CO was the obvious cause of death

Fire department personnel tested the air inside the vessel and found 530 ppm of CO in the salon. There was also a propane gas heater in the main cabin, but it was turned off. Subsequent tests of this unit by the Sheriff found it to be safe, registering only 1 ppm on his CO meter after start up.

Upon inspecting the engine room, which was directly below the salon, Villalon discovered the corroded generator exhaust manifold which had a long crack that was 2 mm wide. (See picture above.) That is where the trouble started, pumping exhaust gas into the engine room. But how did the CO get from the engine room into the main salon above?

A panoply of problems. Note the 12” splice in the exhaust connected to the corroded elbow from the wet exhaust pot. Note the flexible 6”ventilation tubes” which go through the engine room overhead into the salon to vent overboard, well above the waterline.

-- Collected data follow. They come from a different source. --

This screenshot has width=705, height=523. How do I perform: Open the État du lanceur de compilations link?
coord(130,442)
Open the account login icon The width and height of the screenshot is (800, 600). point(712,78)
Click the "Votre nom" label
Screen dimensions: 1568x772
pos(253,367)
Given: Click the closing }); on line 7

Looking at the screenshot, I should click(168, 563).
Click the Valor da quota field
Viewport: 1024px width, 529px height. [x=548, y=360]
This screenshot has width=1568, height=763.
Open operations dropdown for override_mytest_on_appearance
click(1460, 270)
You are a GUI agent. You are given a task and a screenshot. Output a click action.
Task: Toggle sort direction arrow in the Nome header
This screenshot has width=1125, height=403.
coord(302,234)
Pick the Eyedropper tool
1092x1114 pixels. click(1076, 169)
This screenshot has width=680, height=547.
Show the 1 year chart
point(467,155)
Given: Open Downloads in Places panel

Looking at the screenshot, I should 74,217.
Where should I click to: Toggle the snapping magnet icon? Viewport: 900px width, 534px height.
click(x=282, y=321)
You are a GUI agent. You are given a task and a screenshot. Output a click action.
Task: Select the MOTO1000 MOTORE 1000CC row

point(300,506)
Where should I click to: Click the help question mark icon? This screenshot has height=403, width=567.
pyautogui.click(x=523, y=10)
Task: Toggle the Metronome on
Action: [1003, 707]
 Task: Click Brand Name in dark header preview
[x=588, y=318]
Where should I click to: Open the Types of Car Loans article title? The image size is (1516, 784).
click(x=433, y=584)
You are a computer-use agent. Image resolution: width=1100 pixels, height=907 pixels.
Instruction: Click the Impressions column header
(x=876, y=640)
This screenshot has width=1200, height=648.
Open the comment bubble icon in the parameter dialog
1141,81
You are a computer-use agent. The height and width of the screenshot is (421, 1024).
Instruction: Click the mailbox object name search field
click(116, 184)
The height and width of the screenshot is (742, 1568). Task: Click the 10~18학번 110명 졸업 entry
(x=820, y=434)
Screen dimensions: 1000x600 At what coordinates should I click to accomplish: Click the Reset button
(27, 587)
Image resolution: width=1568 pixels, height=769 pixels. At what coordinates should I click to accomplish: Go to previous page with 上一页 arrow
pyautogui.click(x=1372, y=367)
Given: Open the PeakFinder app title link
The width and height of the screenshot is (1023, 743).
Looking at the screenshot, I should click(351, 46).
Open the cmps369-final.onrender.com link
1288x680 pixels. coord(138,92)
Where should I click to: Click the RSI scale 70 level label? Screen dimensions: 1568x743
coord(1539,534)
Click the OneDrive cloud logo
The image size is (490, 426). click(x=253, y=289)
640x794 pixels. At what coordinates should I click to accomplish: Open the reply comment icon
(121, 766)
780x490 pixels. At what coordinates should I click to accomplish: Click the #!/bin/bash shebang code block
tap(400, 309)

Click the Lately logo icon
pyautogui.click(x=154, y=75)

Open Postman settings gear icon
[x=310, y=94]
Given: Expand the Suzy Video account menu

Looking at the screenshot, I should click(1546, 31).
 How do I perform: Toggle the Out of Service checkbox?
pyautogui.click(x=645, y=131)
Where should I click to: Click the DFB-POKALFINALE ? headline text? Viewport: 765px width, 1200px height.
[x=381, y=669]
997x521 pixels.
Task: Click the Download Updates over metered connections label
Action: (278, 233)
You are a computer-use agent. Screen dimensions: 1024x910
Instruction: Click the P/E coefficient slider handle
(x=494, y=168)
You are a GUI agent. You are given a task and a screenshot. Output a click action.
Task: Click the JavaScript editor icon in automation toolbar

Villalon found a 1/4” gap around the engine room ventilation tube where it pierced the salon sole. Even though these tubes were hidden behind joiner work, eventually the CO found its way into the salon and set off the Kiddie combo smoke/CO detector. The detector was found on the galley counter with one battery removed, the only way to silence its annoying alarm.

The CO detector worked

The detector was tested, later with its original batteries, next to an engine exhaust port and after 45 seconds the alarm went off loudly announcing with a recorded voice that there was carbon monoxide present. It seems fairly obvious that the general thought the unit was mal-functioning, so dismantled it.

Villallon says that 530 ppm is not a particularly high reading, but enough to render a person unconscious, and if alone, “eliminating the possibility of recovery.” He says that in similar cases he has found CO concentrations in the thousands of ppm.

At the Sheriff’s request, a Delta Marine Sales mechanic inspected the generator installation and stated: “We believe that the probable cause for the crack is due to a fairly common failure in this application due to age and metal fatigue.”

Villalon points out that “lack of proper inspection and maintenance of the exhaust system was the cause of the incident.”